Reproduce the listing below word for word, starting with the line containing "Where should I" and going on through the end of the listing. Leave the pictures out.

* Begin DATA ENTRIES *

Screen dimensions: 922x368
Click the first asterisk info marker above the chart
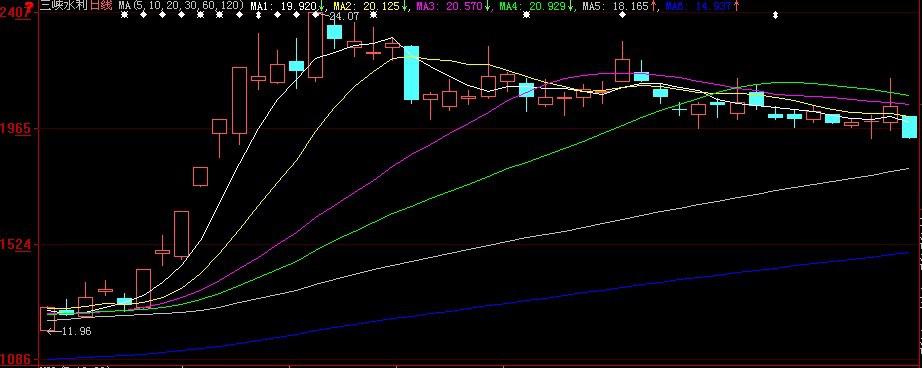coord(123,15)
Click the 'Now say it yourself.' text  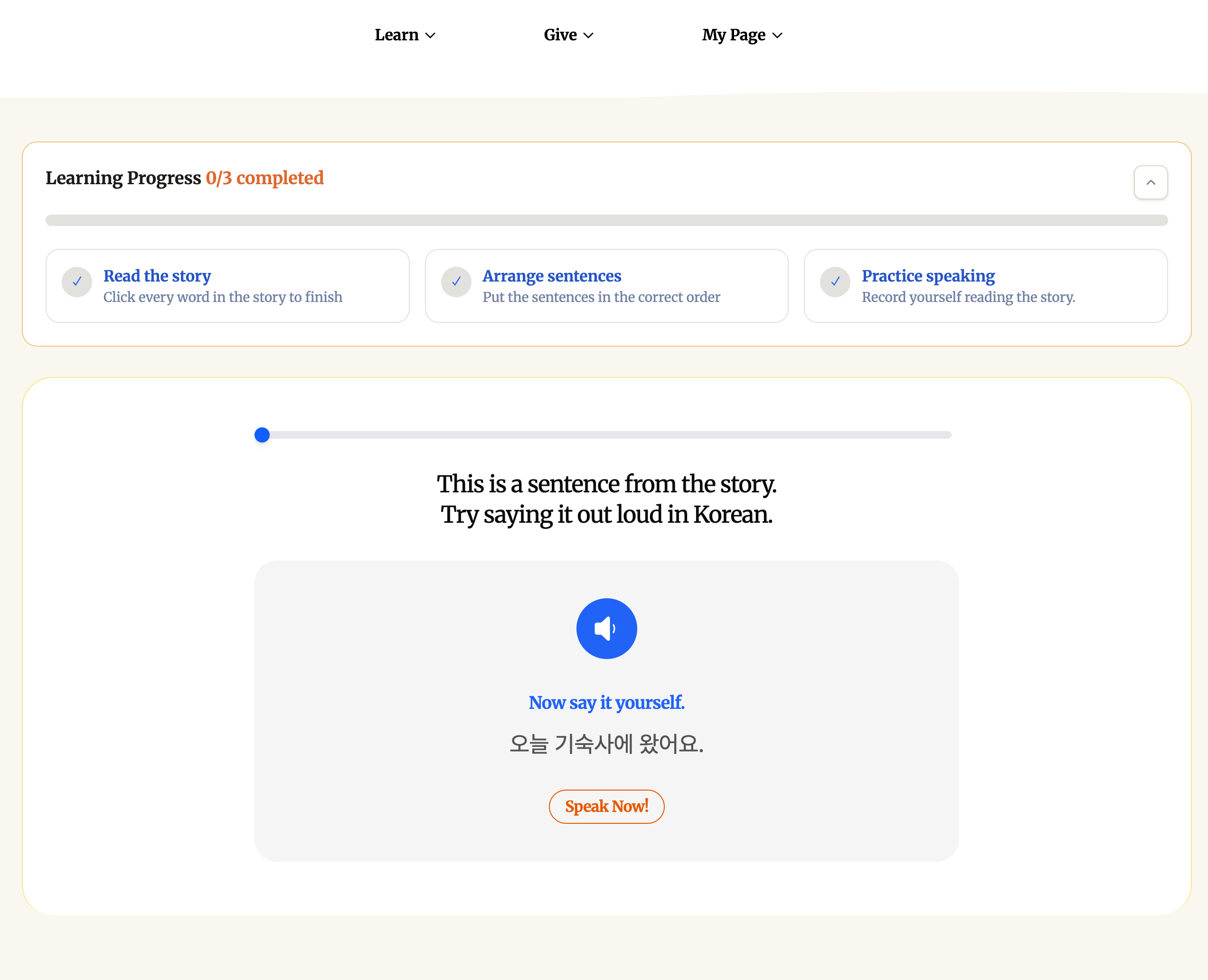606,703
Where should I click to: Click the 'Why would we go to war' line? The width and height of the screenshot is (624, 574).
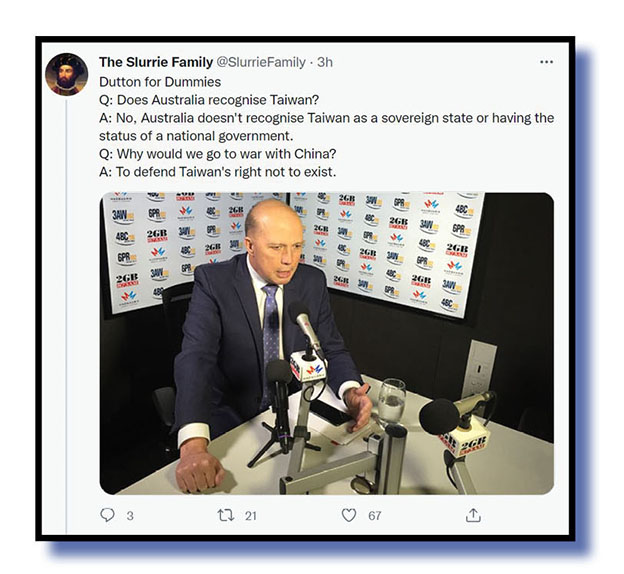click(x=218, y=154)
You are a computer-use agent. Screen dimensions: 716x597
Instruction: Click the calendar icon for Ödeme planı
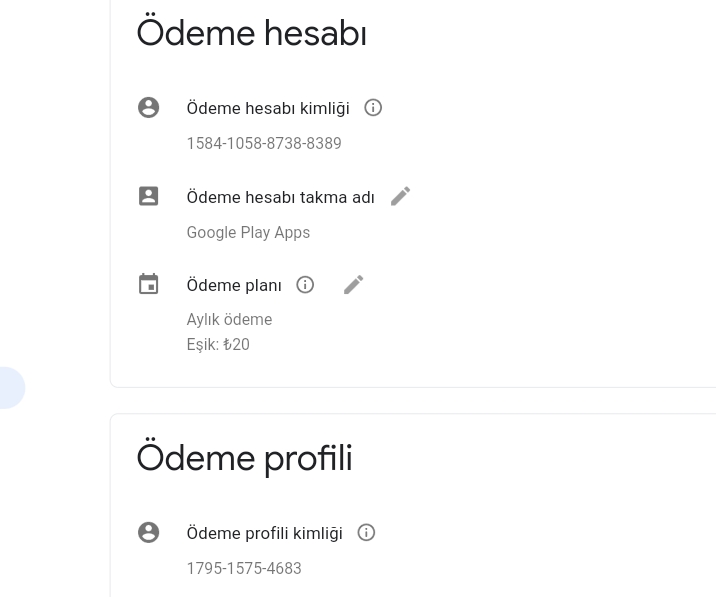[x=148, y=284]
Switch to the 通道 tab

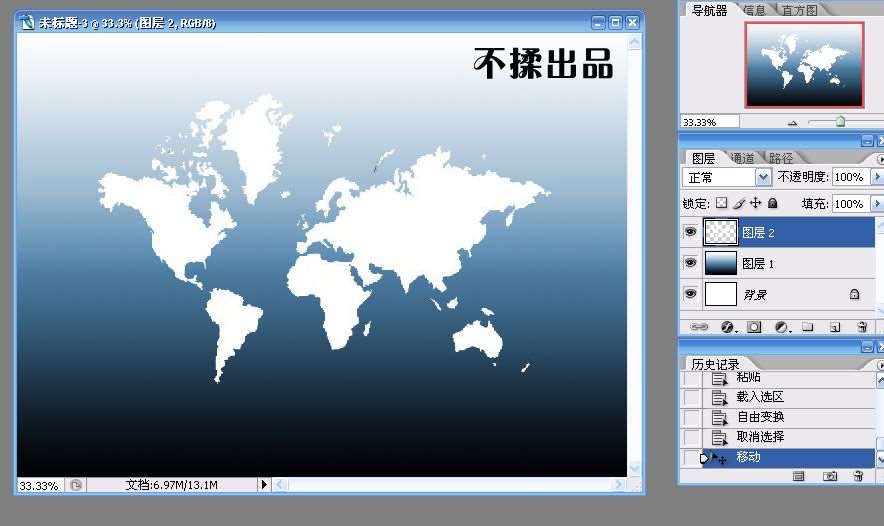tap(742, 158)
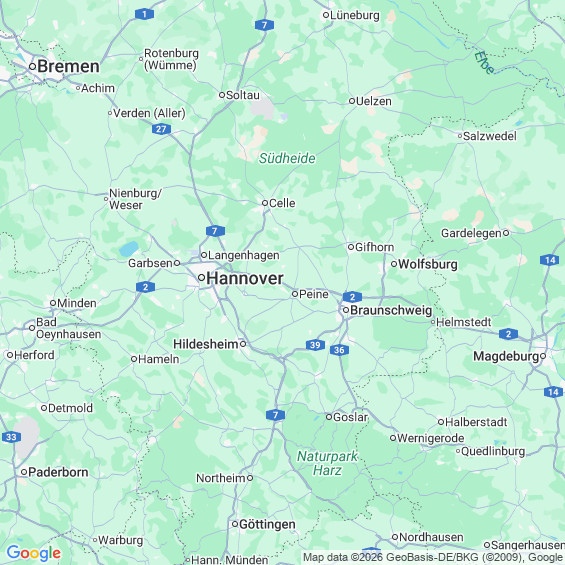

* End DATA ENTRIES *

* [OUTPUT OF THE EXERCISE]:
Where should I click to: Click the 'Why would we go to war' line? The width and height of the screenshot is (624, 574).
click(x=218, y=154)
You are a computer-use agent. Screen dimensions: 716x597
Instruction: Click the calendar icon for Ödeme planı
[x=148, y=284]
Switch to the 通道 tab

tap(742, 158)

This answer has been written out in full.